Shows no interest in surroundings.
Does not cry.
As I leafed through page after page, the tears fell.
No family members present overnight.
Questionable home environment.
… spent teaching time on phone instead of engaging.
The more I read, the more complete the image of my silent son became. Through the frustrated, worried words of a host of women trained not just in healing hurts, but also in the act of truly nursing a broken body, I heard Phineas explain why his first nights in the strange comfort of our home were no more or less traumatic than any other night of his short life. I listened as he told me how he learned to be silent in the face of scary things. I wept as he showed me why he didn’t expect me to save him from the people who took him from my arms week after week to sit through another session of this or that.

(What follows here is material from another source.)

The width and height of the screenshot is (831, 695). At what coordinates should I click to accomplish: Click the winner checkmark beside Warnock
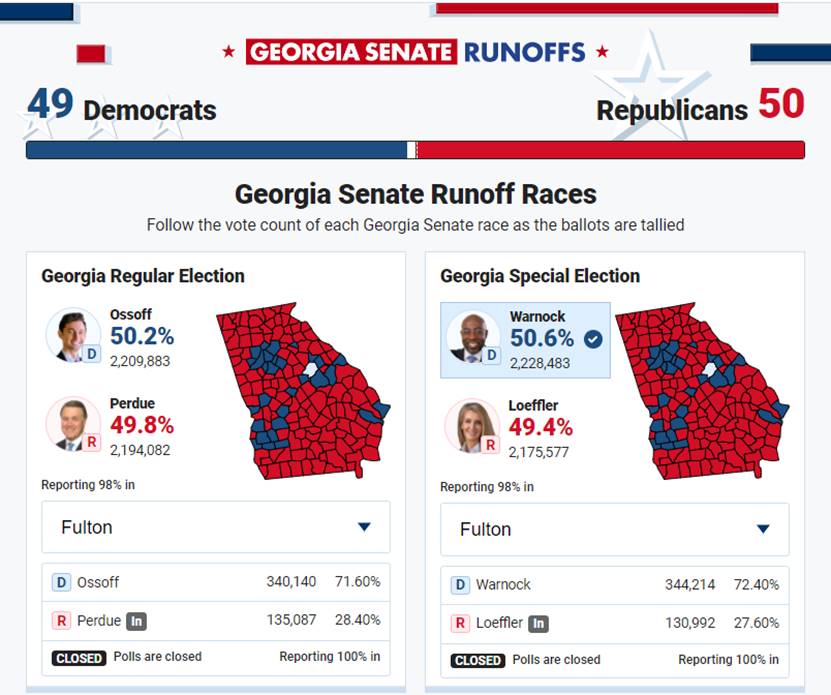593,339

The RNs spoke for him. Multiple notes raised alarms, flagging behaviors they knew to be outside the norm of simply a struggling family needing a little extra support. They expressed confusion at a lack of attention. They detailed conversations that simply failed to ring true. There were highlighted areas spotlighting specific conferences with MDs who, invariably, dismissed the information. Social workers were called in to consult, but the results were the same. The details were precise, and copious. The women writing these notes, I have to believe, knew in their heart of hearts that this little one needed to be saved and yet … no one listened.
It took me days to read every page of the heartbreaking observations recorded by the RNs charged with caring for my broken son. As I finished the last of the notes, I pondered anew the world in which we live. No one wants a society where the unvetted concerns of a single individual—based perhaps on their prejudices, assumptions, or simply their lack of familiarity with a family—run roughshod over the rights of a family. No one wants a system where events that may not be what they seem on the surface are used to rip apart a safe, loving home. But no one wants to be rendered mute, as Phineas was, in the face of life-altering abuse and neglect. No one wants to be a professional whose hands are tied, who must release a child back into circumstances that they fear might bring that baby back to them again and again…, or eventually, not at all.
Phineas’ first voice was hidden. It was ignored. It was set aside as the over-alarmist gossip of women who ought to have been busying themselves with the practical in the face of the volume of their work. It was sealed up, forgotten in a box, and only given air after years of further proof had stacked up to render it plausible.
I write this today not to condemn those whose job it is to make sure that the steps the state takes are sure ones. It is a fearful thing to dissolve the bonds of parental rights, and should never be done lightly. I write this to encourage those whose work brings them into contact, day in and day out, with the most vulnerable among us. Babies. The elderly. The disabled. I write to encourage them to continue on. Continue to serve. Continue to observe. Continue to record. Continue to speak.
Phineas’ voice was not heard, but years later, it shed precious light into a dark place. It gave me insight into a time I could not have known. The work of those who spoke for him was not in vain. I am more grateful than those overworked, overlooked RNs will ever know. They took the time—the love—to speak for Phineas. When he had no voice, they lent him their own. In doing so, they have allowed him to speak to me about the things that shaped his heart, and given me the tools to understand.
Thank you for sharing this.
Here’s the truth. I’m one of the RNs who writes these notes for the voiceless babies that come under my care. Under the social service system in California, children are not removed until they are harmed. Drug exposure is not considered harm. I just have to hope that my notes will become part of all of the evidence that will save my patient’s spirit and/or life. It’s heartbreaking.